Nikki sat on the edge of her desk. “Am I being dense here? In what world is that a peace offering?”
“Because I am turning this over to your precinct commander.”
“I don’t have one. He’s dead.”
“That’s my point. But you will have one tomorrow. An interim white shirt they’re plucking from cubicle land. This order to place you on administrative leave came through my office from the deputy commissioner of Personnel. But you know how it works here in the Puzzle Palace. Somebody else squeezed somebody else’s balls up the food chain, and, suddenly, you’re tapped for the sidelines.”
“What sidelines?”
“Specifically, your orders are for desk duty on Staten Island, TFN. So that is my peace offering to you. A gift of twenty-four-hours’ notice.” The implications took a lap in Nikki’s head. Gilbert or his lawyers got to somebody at City Hall or One Police Plaza, and this is the monkey wrench that got thrown in to the gears of her case.
“Heat, you still there?”
“Uh, yeah, I’m just sorting out what to do.” And how fast she needed to do it. She looked at the wall clock and became short of breath. “This is good info to have.”
“I thought it would be.” He paused, then continued, sounding small and contrite. “And sorry I said what I said. You know. About Irons being a boob. That was totally douchy. I apologize.”
Funny thing, she thought. Boobs can become heroes and assholes can show some heart. “Thank you, Zachary.”
“Gentlemen, we have not a minute to waste,” Detective Heat began when everyone had formed a semicircle. She recapped the heads-up call from The Hammer, which elicited universally pissed-off faces and a smattering of curses.
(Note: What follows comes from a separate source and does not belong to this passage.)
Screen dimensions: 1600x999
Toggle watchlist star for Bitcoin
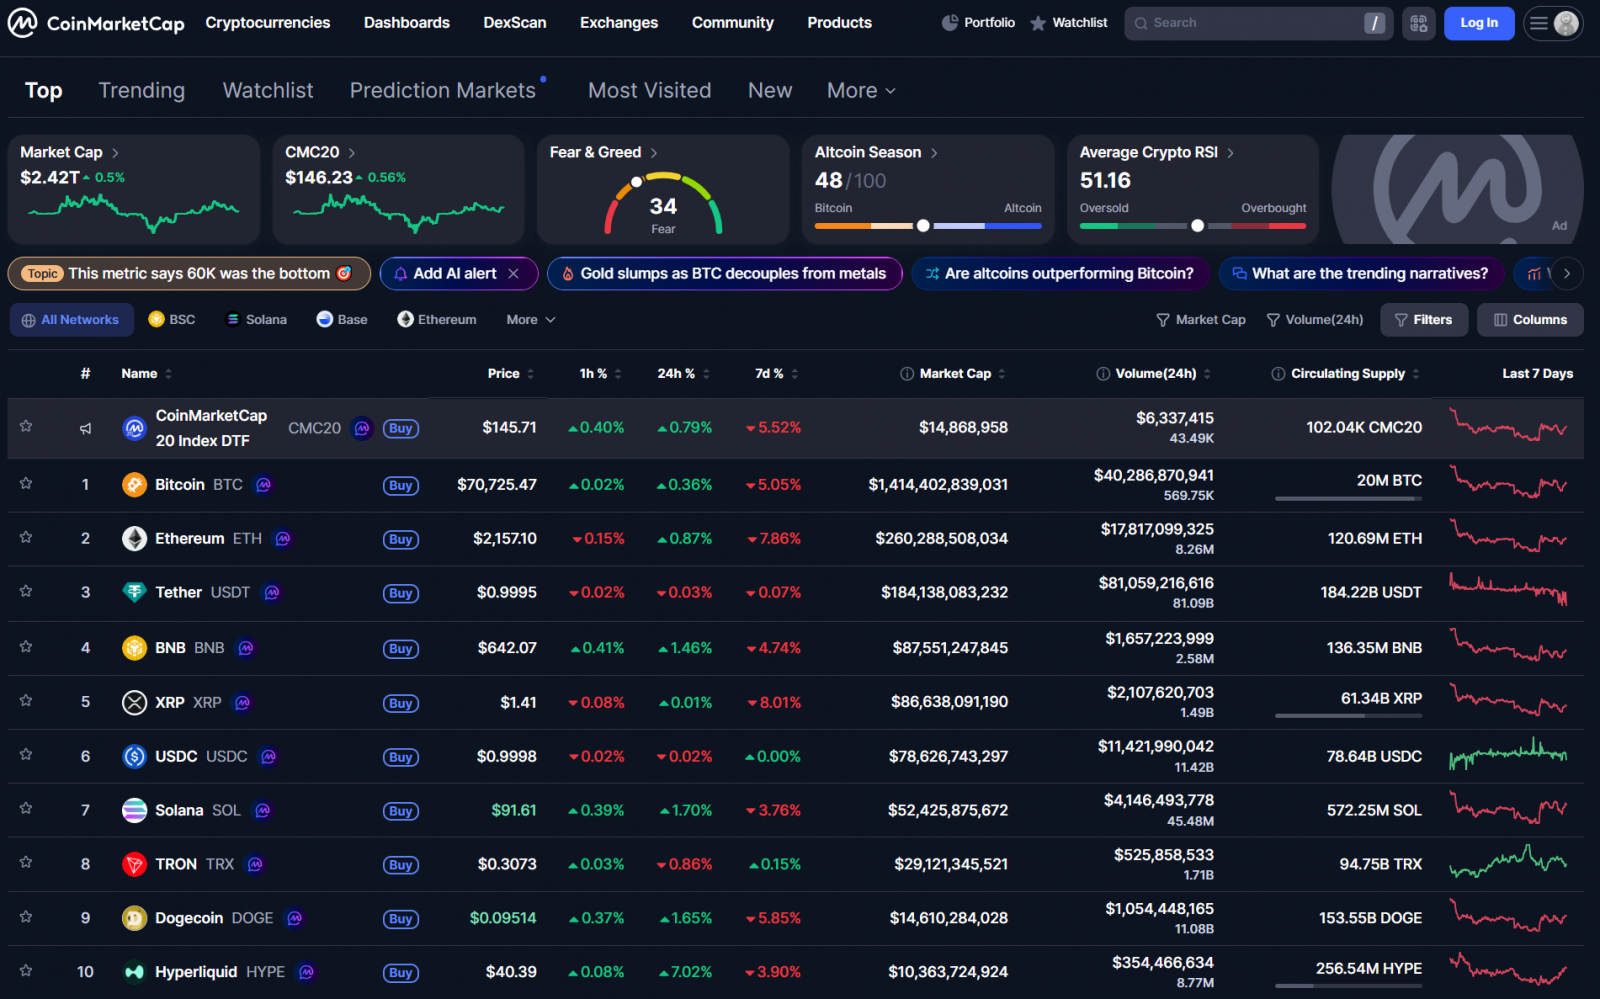(26, 484)

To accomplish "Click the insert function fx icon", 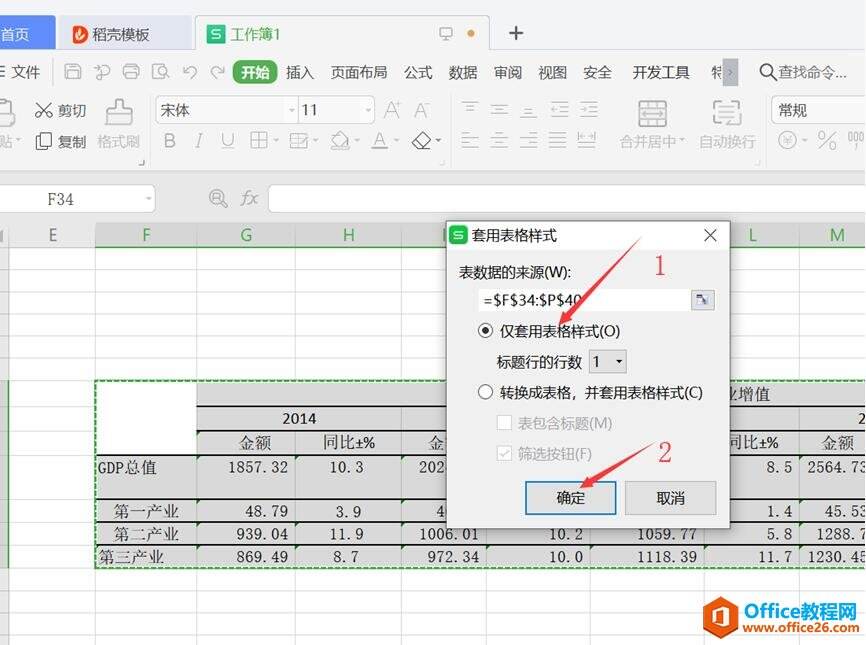I will (249, 199).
Nikki called a halt. “I’m with you — obviously more so — but getting mad isn’t going to help.”
“This won’t shut the case down,” said Feller.
“Really,” said Ochoa. “Do they think we’re just going to drop it because you go to Staten Island?”
Heat said, “Of course you are capable of keeping it going. Especially this group. But we need to see this for what it is.”
“Round one,” said Rook.
“Exactly. This is the opening salvo in an orchestrated legal and power offensive. The idea is to dismantle progress one piece at a time and, eventually, to ‘make it go away.’”
She took a moment to register contact with each of them. “We can’t let that happen. This case has been a difficult one from the start. A lot of contradictions. A lot of conflict — even in here. Which is fine. It’s what you get with cops who have passion. I want that. But now we have entered a new phase.” She walked to the board to point at Captain Irons’s name up there as a murder victim.
“We need to drill down.” Nikki turned to look at his name again and milked the silence. Then she selected a new red marker from the cardboard sleeve. “This squad has twenty-four hours to be brilliant. Twenty-four hours to live up to its reputation as the top-clearing homicide squad in the NYPD.”
Heat opened the red marker and used it to draw a circle around her earlier translation of Fabian Beauvais’s tattoo: “Unity Makes Strength.” Then, in that same red ink, Nikki divided the board into four equal quadrants. She wrote a name in each, going clockwise: “Raley. Ochoa. Feller. Rhymer.” Capping the marker, she squared herself to her detectives. “Your assignment today is to examine every case detail inside your square. If you aren’t the detective who brought in the lead, become familiar and dig into it. If you did bring it in, go back over your own work and be critical. ‘What did I overlook?’ ‘What didn’t I ask?’ ‘Who didn’t I talk to?’ ‘What do I know now that I didn’t then that opens new lines?’ Talk to each other. If you have an expertise or hunch, poach that item from your colleague and run with it.”